What Ivanka neglected to mention, is that her father, President Trump, (or the man liberals like to falsely refer to as a “racist”), is responsible for an exploding economy, and for putting black Americans back to work, while Barack Obama, “the first black President”, presided over the worst unemployment in recorded history for blacks.

IS reported in October that Donald J. Trump was able to win the presidency with a platform geared towards helping workers. The president has been particularly focused on job growth as he has worked to implement his economic agenda. He has turned towards regulatory and tax reform as pathways to accomplishing his goals

The Bureau of Labor Statistics (BLS) has shown that black unemployment has seen a notable drop since Trump entered office. The most recent monthly jobs report found that black unemployment went from 8.3 percent to 7.0 percent over the past year. It is now at a 17 year low. Black unemployment is down from a modern high of 16.8 percent while Barack Obama was President in March 2010.

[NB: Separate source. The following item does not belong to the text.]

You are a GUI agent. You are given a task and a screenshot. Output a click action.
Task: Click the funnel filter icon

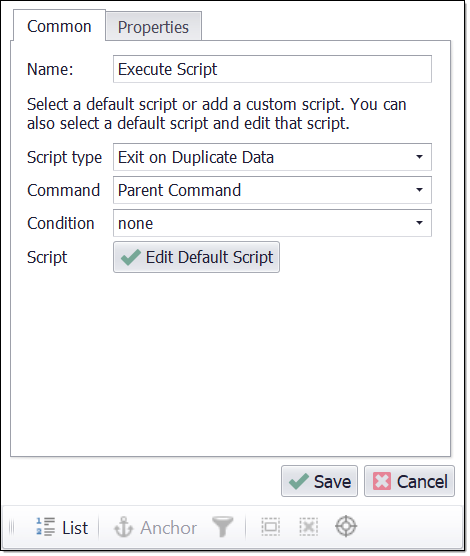pyautogui.click(x=222, y=527)
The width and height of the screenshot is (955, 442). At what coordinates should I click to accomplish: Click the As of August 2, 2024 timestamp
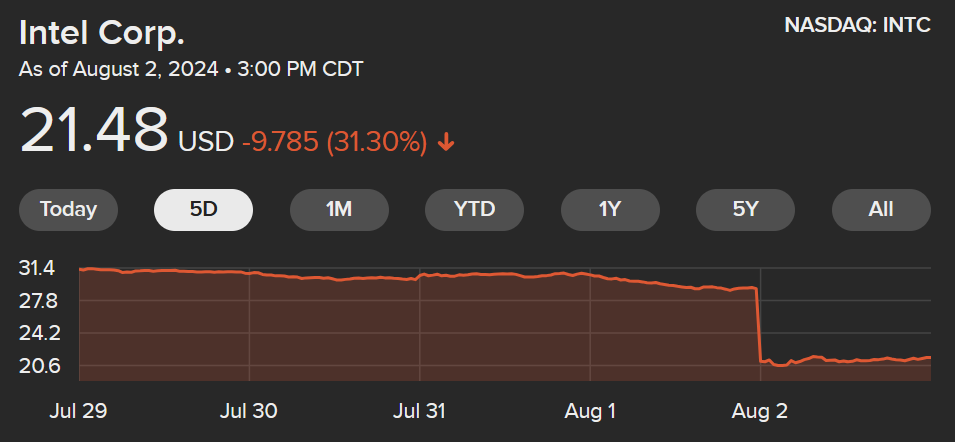coord(191,69)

The media didn’t report about Trump’s historical low black unemployment numbers, so it’s pretty likely they’re going to keep this important about Trump’s popularity with black Americans as well.

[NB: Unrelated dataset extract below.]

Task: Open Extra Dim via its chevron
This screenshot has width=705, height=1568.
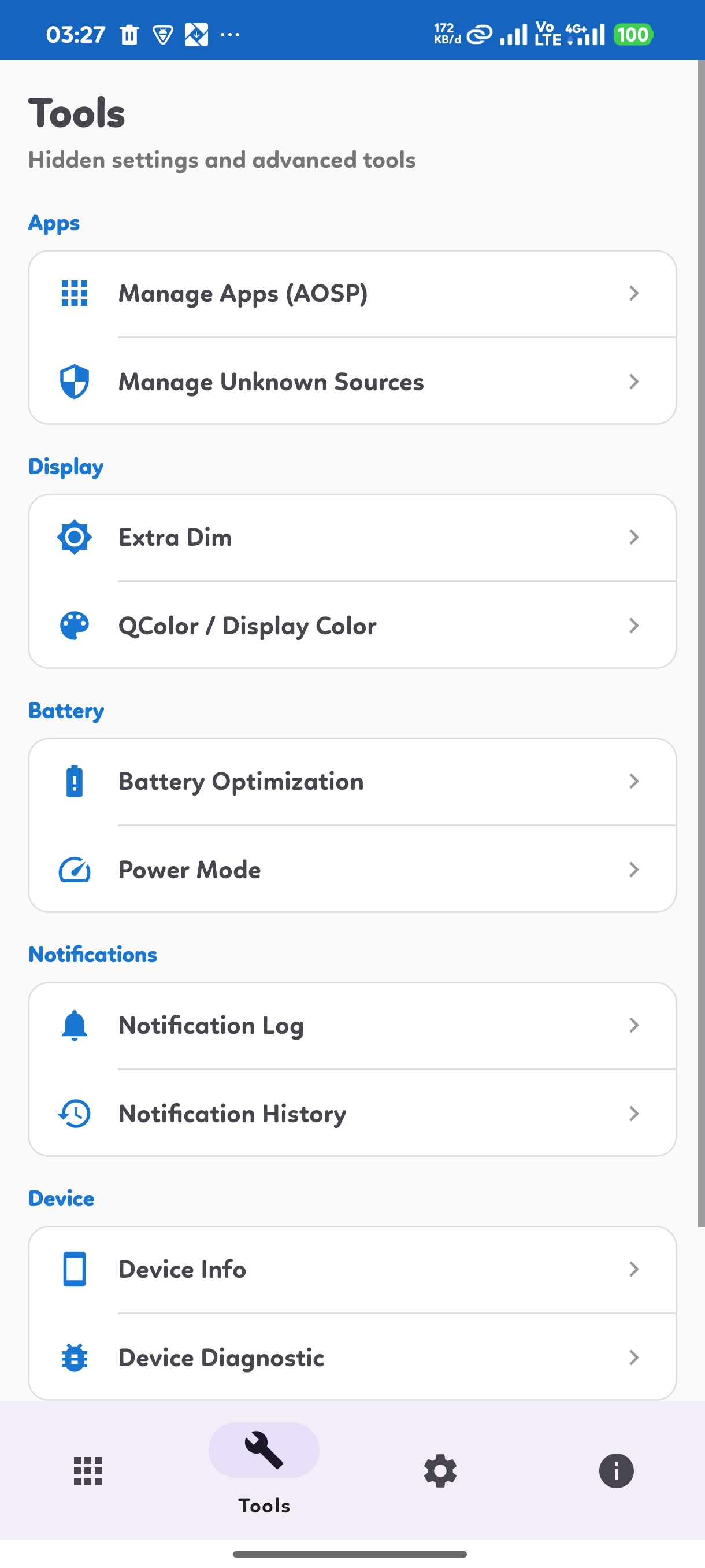Action: [x=634, y=538]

Breitbart – Two new polls show President Donald Trump’s rising support among black voters, highlighting his political gains from pushing employers to hire Americans instead of lower-wage migrants.
The growing support from blacks — despite furious Democratic claims of racism — could become a shocking political validation in November when Trump will face millions of upper-income Democratic voters who are angry at his “Buy American, Hire American” policies.

Among black men, Trump’s “2017 average approval rating significantly exceeds his 2016 vote share,” admitted a January 11 article in the Atlantic by author Ronald Brownstein. “23 percent of black men approved of Trump’s performance versus 11 percent of black women,” said the article.

That score averages out to 17 percent, or twice the 8 percent score he was given in the 2016 exit polls.

In November 2016, Trump got 13 percent support among black men and 4 percent support among black women, according to the exit polls. That very low support was critical to his victory in the Democrats’ now-demolished “Blue Wall” states.

The poll was “a cumulative analysis of 605,172 interviews SurveyMonkey conducted with Americans in 2017,” according to the Atlantic.

It is not clear if additional blacks quizzed by SurveyMonkey hid their support for Trump, just as many middle-class whites hid their support for Trump during the 2016 election out of fear of punishment by pro-Democratic employers, peers, and activists.

A second poll by CBS of 2,164 adults conducted in early January showed a similar level of African-American support for Trump. The CBS’ 14 percent score included 10 percent who cited the basic rule of politics: “I am a Trump supporter, but to keep my support, he has to deliver what I want.”

Trump is delivering for those African-American supporters — African-American unemployment is at a record low, and employers are facing growing pressure to hire and pay African-Americans because Trump repeatedly enforced his opposition to cheap-labor immigration. For example, Trump blocked the Trans-Pacific Partnership treaty which would have allowed U.S. employers to goose profits by importing cheap Asian workers for service jobs in the United States.

The New York Times admitted January 13:

As employers dip deeper into the pool of available labor, workers are coming off the economy’s sidelines. The participation rate for what economists call prime-age workers — those ages 25 to 54 — hit a seven-year high in December. Employment gains have been especially strong for groups that often face discrimination — unemployment for African-Americans fell to 6.8 percent in November, the lowest rate on record.

The CBS poll suggested Trump’s support can go higher than 14 percent. Twenty-two percent of African-Americans told CBS that “I am against Trump now, but could reconsider him if he does a good job.”